Thread Rating:
  • 0 Vote(s) - 0 Average
  • 1
  • 2
  • 3
  • 4
  • 5
Cleaning scanned magazine pages
#1
Photo 
I'm totally inexperienced with GIMP but I chanced upon this recipe that would meet my needs for a rather big project I'm currently doing. It's about cleaning scanned magazine pages where the print on the back side shines through the thin paper making the reading less enjoyable.

GIMP Recipe:
  1. Open a file.
  2. Convert your document to grayscale: Image - Mode - Grayscale.
  3. Select the background color: Select - By Color, click with mouse pointer on the color of the background.
  4. Invert the selected color: Select - Invert.
  5. Copy the selection: Edit - Copy.
  6. Create a new file: File - New.
  7. In the dialog of a new file, in field: Advanced Options choose: Fill with: White, hit Ok.
  8. Click anywhere in the window of the new opened document, just to choose it.
  9. Paste the content of a clipboard: Edit - Paste.
  10. Add a new layer to enhance the black text: Layer - New from Visible, in the layer's palette, in field: Mode: choose Multiply.
  11. Combine two layers: Layer - Merge Down.
  12. Save the result as a JPEG file: File - Export As, choose jpeg and set the quality at least 60.

I have a couple of questions.
  •  When getting to "Combine two layers: Layer - Merge Down." the Merge Down option is grayed out so I can't apply that step.
What could be the reason?
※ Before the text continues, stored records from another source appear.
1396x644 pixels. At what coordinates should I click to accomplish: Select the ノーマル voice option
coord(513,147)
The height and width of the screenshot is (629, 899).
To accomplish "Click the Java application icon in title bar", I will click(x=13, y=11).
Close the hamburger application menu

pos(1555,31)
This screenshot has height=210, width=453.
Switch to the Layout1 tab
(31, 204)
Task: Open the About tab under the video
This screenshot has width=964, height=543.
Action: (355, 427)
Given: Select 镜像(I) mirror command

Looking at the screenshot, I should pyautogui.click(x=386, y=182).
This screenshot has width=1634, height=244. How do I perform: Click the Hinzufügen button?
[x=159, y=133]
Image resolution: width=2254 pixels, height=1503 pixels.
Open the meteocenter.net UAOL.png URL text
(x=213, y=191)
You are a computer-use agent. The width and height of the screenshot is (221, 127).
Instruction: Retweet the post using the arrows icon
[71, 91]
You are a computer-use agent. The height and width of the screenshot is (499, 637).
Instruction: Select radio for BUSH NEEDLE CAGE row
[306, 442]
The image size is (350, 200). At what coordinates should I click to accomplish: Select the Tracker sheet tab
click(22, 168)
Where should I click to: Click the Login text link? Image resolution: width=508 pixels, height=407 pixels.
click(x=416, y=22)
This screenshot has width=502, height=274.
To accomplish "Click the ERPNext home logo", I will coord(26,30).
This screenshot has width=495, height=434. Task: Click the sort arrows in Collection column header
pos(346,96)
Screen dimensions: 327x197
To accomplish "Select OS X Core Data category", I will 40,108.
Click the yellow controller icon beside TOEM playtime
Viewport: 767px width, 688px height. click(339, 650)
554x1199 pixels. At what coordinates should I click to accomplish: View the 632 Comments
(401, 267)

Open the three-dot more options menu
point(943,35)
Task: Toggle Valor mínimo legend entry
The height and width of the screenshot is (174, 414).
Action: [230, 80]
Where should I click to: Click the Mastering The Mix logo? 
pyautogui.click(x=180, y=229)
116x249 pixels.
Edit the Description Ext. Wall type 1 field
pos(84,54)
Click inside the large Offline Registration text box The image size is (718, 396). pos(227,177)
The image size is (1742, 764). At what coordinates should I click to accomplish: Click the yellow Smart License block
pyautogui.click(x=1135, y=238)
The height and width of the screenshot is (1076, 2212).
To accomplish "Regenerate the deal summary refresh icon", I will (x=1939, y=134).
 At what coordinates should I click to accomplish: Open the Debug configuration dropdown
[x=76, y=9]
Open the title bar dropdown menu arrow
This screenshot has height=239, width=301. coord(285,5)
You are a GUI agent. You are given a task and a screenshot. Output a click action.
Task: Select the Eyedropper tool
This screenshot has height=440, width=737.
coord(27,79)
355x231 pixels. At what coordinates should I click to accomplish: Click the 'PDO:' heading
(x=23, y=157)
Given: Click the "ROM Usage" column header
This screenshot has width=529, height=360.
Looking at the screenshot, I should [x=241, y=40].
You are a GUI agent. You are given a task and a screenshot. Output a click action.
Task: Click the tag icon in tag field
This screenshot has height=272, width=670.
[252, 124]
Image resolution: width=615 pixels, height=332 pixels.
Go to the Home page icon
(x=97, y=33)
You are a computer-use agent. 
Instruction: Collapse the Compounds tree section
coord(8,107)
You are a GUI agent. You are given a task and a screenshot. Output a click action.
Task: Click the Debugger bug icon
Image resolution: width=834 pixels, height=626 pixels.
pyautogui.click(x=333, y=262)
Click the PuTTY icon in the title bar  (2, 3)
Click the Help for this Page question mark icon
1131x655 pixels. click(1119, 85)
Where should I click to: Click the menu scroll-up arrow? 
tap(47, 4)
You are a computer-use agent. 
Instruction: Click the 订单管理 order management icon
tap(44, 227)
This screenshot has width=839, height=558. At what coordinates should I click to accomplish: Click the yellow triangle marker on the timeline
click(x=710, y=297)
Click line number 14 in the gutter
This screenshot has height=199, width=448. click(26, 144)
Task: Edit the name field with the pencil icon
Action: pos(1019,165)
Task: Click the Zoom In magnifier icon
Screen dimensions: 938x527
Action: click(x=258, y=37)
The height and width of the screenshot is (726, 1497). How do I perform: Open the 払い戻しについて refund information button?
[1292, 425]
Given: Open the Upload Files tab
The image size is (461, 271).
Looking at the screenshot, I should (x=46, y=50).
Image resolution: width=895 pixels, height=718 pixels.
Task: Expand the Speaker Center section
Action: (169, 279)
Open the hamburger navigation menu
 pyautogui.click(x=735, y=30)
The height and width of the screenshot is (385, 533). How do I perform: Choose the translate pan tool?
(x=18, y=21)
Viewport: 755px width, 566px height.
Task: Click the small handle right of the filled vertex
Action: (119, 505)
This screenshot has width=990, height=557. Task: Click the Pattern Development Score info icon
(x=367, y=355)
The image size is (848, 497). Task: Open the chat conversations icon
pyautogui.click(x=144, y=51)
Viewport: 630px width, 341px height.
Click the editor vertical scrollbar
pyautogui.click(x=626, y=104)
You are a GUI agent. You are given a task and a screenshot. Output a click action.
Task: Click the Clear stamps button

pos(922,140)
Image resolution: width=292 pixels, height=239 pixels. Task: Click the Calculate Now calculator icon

And why does it say "Combine two layers" when there is three?

1.Floated selection (Pasted Layer)
2.Visible
3.Background
  •  When selecting a background color to be - erased/turned to white - what would be the best way to pick a wider range of grayness than the rather sparse instruction the recipe suggests "By Color, click with mouse pointer on the color of the background."
Reply
#2
(08-31-2017, 05:19 AM)MrNiceButDim Wrote: 1.Floated selection (Pasted Layer)
2.Visible
3.Background

A Floating Selection appears after pasting. It is an interim step and many options are not available until the step is completed.

There are two options:
1. Right click on the Floating Selection in the layers dialogue and select To New Layer
2. Click the Anchor button in the layers dialogue. The Floating Selection will be merged into the active layer.

For now, select the To New Layer option. Then you can do what you want with the new layer.
Reply
#3
Replace from step 9:

9) Paste the content of a clipboard: Edit - Paste.
10) Layer>Anchor Layer (Ctrl-H)
11) Layer>Duplicate layer (Ctrl-Shift-D) set to multiply
12) Export (no need to merge, this is done when you export).

But IMHO for strictly the same results (assuming you start from JPEG):

1) Select background
2) Edit>Clear [Del] (this replace the background by pure white)
3) Possibly duplicate/multiply
4) Export

However both techniques rely on the hypothesis that there exists a threshold level for "Select by color" where the whole background (white and see-through characters) is selected, without selecting anything in the good text. They can be improved by reducing th threshold and, after an initial simple click, shift-clicking in several places to add the missing bits. But there can be easier solutions, just post an image (or a representative extract) so that we can work on real data.
Reply
#4
Another way:

GMIC has (in the Repair section) a filter called Repair Scanned Document. That may work for you.


Attached Files Image(s)
   
Reply
#5
Quote:When selecting a background color to be - erased/turned to white - what would be the best way to pick a wider range of grayness than the rather sparse instruction the recipe suggests "By Color, click with mouse pointer on the color of the background."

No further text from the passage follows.